Washington December 8, 2014 - Secretary of the Navy Ray Mabus met with senior research personnel and faculty members at the University of Alaska Fairbanks (UAF) Dec. 5 to discuss the role of the U.S. Navy in the arctic.
"We in the Navy have a particular interest (in the arctic) because our responsibilities increase as the arctic changes," said Mabus. "As sea levels rise, as ice melts, our role in terms of freedom of navigation, in terms of search and rescue and in terms of scientific exploration, increases pretty dramatically."
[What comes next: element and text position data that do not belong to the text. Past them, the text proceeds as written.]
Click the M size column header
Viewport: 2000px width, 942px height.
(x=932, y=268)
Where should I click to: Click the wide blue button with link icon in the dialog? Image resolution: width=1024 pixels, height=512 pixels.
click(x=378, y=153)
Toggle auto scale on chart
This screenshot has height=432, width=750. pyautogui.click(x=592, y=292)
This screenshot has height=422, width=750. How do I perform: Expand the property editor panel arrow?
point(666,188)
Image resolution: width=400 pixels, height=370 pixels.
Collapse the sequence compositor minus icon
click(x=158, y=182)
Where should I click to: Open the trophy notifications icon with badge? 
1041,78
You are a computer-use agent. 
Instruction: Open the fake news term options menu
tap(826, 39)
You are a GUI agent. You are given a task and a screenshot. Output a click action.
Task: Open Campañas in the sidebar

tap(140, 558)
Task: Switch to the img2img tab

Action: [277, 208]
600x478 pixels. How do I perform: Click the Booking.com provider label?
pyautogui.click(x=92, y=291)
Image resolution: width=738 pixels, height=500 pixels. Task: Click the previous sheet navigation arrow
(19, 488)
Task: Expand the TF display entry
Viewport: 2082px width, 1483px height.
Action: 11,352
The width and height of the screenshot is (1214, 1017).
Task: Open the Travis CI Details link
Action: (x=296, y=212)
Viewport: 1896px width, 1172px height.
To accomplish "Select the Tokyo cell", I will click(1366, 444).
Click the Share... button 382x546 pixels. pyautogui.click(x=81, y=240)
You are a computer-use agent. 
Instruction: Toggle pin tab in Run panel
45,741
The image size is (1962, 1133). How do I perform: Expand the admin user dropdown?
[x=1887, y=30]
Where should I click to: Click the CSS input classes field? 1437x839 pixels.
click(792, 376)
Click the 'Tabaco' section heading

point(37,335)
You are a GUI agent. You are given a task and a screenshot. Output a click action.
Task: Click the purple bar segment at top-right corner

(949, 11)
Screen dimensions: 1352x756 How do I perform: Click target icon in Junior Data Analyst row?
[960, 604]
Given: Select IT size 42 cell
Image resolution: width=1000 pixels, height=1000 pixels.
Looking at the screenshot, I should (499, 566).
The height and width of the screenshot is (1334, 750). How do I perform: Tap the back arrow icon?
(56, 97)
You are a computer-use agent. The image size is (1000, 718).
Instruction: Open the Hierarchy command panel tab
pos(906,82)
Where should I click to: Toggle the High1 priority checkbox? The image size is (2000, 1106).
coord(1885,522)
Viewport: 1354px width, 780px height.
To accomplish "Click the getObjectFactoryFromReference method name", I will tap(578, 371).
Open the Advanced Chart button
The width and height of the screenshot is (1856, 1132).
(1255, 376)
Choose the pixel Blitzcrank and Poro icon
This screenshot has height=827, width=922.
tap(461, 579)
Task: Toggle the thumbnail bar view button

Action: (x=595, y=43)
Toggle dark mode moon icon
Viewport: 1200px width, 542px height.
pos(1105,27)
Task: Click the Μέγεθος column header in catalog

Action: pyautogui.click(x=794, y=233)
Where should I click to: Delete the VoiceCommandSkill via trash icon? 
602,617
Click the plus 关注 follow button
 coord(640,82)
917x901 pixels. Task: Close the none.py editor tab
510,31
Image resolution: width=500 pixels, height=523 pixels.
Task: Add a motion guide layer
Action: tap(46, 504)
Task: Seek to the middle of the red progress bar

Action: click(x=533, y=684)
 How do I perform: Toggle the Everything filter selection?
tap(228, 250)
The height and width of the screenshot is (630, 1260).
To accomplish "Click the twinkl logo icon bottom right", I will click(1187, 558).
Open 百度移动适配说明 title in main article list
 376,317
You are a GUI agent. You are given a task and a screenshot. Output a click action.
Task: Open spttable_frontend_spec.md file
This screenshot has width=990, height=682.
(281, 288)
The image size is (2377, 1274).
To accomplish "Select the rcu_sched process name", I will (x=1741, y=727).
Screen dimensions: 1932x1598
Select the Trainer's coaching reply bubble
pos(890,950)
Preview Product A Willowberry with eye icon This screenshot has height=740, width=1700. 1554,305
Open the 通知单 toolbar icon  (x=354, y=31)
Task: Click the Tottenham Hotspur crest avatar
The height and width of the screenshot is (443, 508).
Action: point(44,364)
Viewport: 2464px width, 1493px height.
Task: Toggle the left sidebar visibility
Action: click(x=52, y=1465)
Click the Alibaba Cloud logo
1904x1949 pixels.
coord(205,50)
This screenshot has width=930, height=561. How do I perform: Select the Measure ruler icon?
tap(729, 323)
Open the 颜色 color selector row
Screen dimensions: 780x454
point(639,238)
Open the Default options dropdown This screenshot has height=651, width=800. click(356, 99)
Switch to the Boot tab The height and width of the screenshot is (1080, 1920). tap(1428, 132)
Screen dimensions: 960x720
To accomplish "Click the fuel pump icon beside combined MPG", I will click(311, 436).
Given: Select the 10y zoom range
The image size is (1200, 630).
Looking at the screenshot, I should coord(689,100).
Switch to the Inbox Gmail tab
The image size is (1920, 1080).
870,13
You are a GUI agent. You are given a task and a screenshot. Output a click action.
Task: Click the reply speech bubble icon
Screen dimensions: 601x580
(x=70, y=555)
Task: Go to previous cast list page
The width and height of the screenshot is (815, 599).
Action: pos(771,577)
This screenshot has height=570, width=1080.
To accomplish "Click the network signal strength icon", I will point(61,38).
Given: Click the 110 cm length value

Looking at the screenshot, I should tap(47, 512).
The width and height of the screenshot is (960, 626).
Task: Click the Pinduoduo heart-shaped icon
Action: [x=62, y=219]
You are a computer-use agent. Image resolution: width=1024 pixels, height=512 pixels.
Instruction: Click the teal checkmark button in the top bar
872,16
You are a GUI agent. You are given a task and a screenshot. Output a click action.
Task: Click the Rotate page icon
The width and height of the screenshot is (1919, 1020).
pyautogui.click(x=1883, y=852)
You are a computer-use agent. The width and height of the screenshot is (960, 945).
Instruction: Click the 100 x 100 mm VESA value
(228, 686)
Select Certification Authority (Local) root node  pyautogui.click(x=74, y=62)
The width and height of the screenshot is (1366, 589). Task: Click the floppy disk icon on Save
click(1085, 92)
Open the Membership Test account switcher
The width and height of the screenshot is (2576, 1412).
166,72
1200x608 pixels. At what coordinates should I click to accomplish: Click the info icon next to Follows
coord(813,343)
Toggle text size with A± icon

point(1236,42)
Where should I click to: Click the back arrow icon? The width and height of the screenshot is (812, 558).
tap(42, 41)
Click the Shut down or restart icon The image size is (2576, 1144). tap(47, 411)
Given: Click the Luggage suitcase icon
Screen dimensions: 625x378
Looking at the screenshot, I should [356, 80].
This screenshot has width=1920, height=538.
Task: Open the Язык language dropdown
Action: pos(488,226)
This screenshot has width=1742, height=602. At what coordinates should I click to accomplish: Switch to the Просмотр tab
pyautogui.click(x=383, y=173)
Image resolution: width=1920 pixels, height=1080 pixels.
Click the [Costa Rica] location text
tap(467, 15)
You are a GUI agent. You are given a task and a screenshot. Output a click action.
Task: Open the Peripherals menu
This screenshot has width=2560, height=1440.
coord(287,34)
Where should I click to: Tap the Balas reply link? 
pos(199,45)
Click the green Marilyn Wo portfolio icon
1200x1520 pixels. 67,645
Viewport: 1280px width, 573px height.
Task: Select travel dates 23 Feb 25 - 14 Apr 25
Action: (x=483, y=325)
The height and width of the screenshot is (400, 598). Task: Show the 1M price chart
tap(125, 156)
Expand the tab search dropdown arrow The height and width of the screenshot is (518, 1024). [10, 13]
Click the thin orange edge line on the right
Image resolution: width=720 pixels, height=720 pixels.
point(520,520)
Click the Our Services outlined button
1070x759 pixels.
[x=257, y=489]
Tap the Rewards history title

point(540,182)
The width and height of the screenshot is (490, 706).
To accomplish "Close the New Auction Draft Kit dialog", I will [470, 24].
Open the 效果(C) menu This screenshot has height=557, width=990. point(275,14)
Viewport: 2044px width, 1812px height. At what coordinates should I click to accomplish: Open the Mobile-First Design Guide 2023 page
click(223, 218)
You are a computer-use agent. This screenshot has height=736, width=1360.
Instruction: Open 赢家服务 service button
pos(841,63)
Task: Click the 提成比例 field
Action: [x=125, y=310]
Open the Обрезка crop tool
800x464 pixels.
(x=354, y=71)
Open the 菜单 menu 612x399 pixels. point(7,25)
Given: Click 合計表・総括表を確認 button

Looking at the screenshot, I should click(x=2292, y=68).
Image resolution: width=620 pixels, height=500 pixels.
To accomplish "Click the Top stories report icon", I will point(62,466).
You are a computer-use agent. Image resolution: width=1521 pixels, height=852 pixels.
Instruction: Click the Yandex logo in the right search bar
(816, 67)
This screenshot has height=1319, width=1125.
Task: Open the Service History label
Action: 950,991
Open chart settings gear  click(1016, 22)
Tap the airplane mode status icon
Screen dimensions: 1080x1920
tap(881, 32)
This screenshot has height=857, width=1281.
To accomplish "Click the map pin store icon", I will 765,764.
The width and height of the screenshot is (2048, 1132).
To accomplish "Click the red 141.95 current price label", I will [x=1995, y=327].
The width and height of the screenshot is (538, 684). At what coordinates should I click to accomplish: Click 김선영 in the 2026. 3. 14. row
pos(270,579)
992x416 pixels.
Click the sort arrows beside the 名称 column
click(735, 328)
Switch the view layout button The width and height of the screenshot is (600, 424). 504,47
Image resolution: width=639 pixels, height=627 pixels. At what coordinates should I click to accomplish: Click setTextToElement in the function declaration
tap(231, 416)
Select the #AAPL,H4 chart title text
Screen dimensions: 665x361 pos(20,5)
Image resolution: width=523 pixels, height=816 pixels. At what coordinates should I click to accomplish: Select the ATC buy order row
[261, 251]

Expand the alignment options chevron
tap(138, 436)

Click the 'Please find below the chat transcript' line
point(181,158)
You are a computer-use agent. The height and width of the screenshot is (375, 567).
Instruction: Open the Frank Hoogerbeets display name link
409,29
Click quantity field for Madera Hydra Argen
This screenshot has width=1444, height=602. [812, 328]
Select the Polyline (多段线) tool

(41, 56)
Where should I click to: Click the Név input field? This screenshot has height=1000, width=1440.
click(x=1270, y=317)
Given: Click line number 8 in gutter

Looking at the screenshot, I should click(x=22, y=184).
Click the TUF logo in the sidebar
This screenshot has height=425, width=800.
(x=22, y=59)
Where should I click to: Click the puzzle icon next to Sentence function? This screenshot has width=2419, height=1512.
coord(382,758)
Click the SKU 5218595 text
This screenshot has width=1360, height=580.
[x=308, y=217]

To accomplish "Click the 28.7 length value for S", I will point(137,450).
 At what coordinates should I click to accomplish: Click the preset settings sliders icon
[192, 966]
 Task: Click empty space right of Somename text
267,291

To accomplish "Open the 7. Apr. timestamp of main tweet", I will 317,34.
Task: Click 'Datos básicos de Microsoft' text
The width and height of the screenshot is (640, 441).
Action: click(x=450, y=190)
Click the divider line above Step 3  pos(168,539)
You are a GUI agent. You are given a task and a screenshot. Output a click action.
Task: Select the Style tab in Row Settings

Home to the International Arctic Research Center, UAF's unique location makes it especially well situated to serve as a hub of research for areas such as the integration and coordination of the study of the arctic and the impact of climate change on this dynamic region.
"One of the main reasons I came here was to hear about this flagship university, and from its resident experts, how we might partner outside our existing Office of Naval Research (ONR) projects, in arctic research," said Mabus. "The arctic is only going to gain importance, particularly for the U.S. Navy."
Currently, ONR has three major projects on the Alaska side of the Arctic Ocean, including seasonal ice zone reconnaissance surveys.
As the United States prepares to take over chairmanship of the Arctic Council in 2015, Mabus' visit to Fairbanks underscored the importance the U.S. Navy places on the arctic, not just in the short term, but through 2030 and beyond.
Previously this year, Mabus visited Sweden, Finland and Norway in an effort to strengthen relationships with these fellow Arctic Council nations.
"What we're trying to do through building these partnerships," Mabus said, "is to do some things now that will allow us to be prepared. As the arctic changes, we have to maintain the ability to be where we're needed, when we're needed. To have that presence, you cannot surge it, you cannot wait for an emergency, you have to be ready."
The U.S. Navy's focus on the arctic is expected to become more prominent over the coming years.
"The arctic is becoming increasingly important, not just for us, not just for the members of the arctic council, but also for the world," said Mabus.